> **ACTIVITY**
Would it be possible to output exactly, and only, the lines below from the one holding "The height and" to the last line, both included, with every picture left out?

> **DATA FOR THE TASK**
•••••

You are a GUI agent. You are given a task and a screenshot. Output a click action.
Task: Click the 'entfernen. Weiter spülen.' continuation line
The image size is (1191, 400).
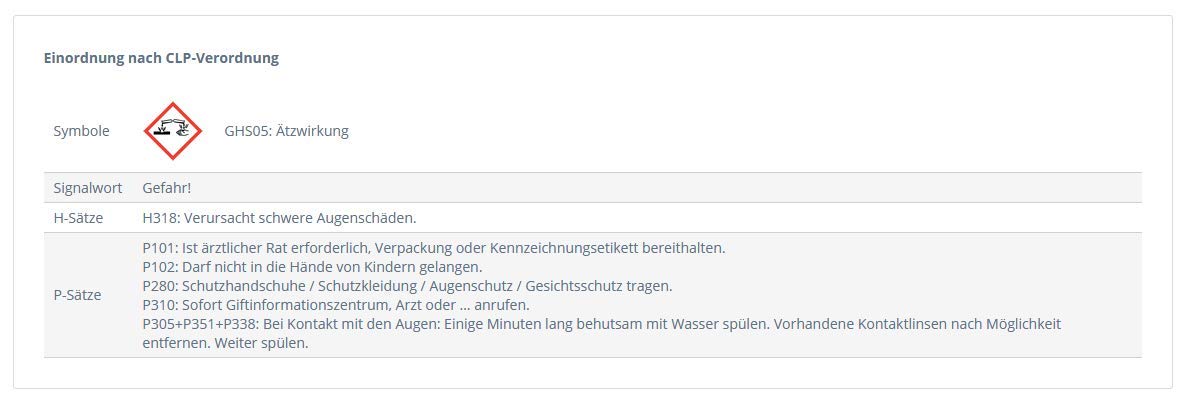point(225,343)
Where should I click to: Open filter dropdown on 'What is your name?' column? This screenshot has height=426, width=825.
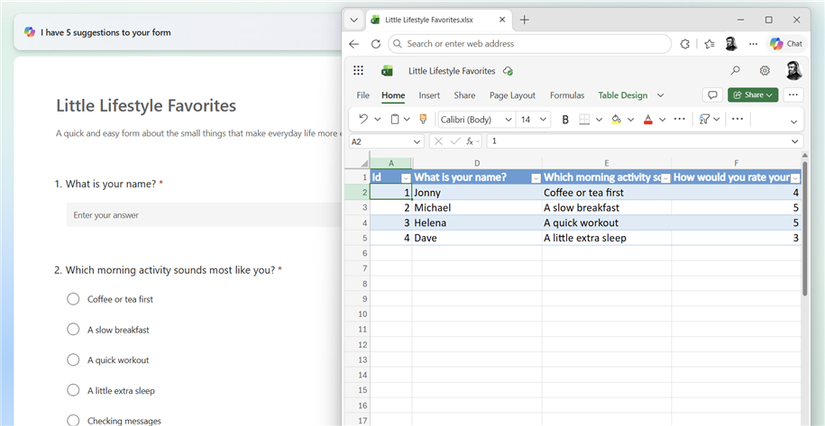(536, 178)
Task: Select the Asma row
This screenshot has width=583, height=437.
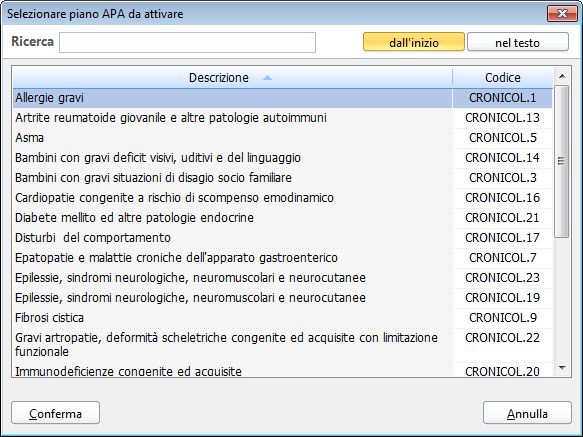Action: tap(283, 138)
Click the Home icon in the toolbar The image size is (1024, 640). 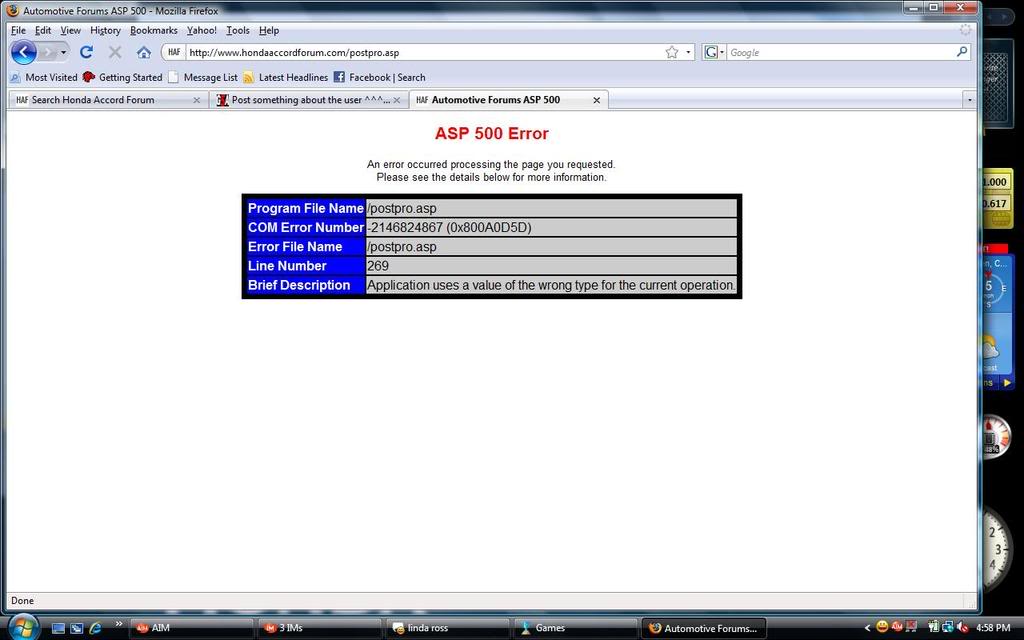point(143,52)
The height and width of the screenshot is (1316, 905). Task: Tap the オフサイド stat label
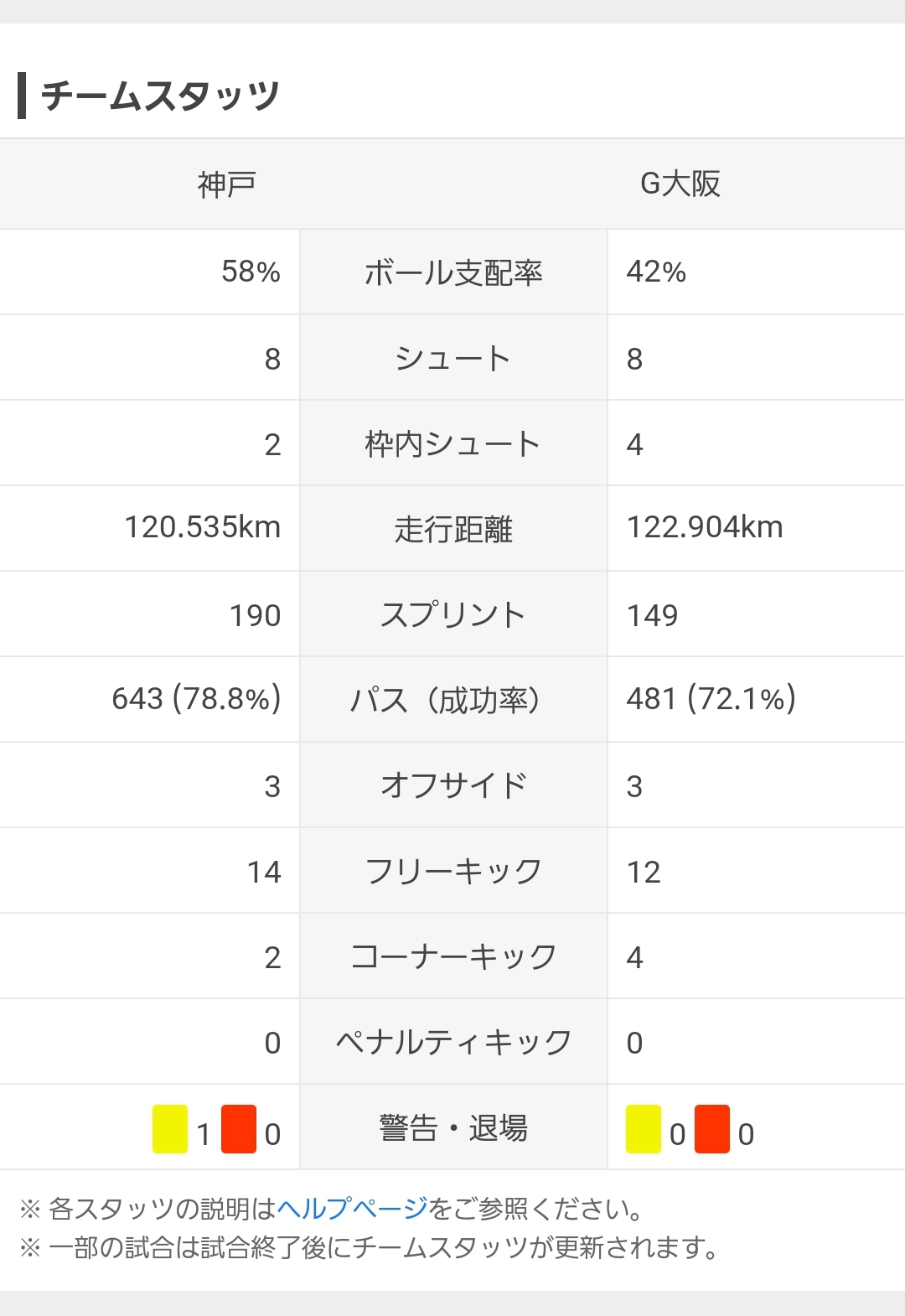coord(453,785)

•••••

> **REPLY TO THE TASK**
The height and width of the screenshot is (1316, 905). Task: Tap the オフサイド stat label
coord(453,785)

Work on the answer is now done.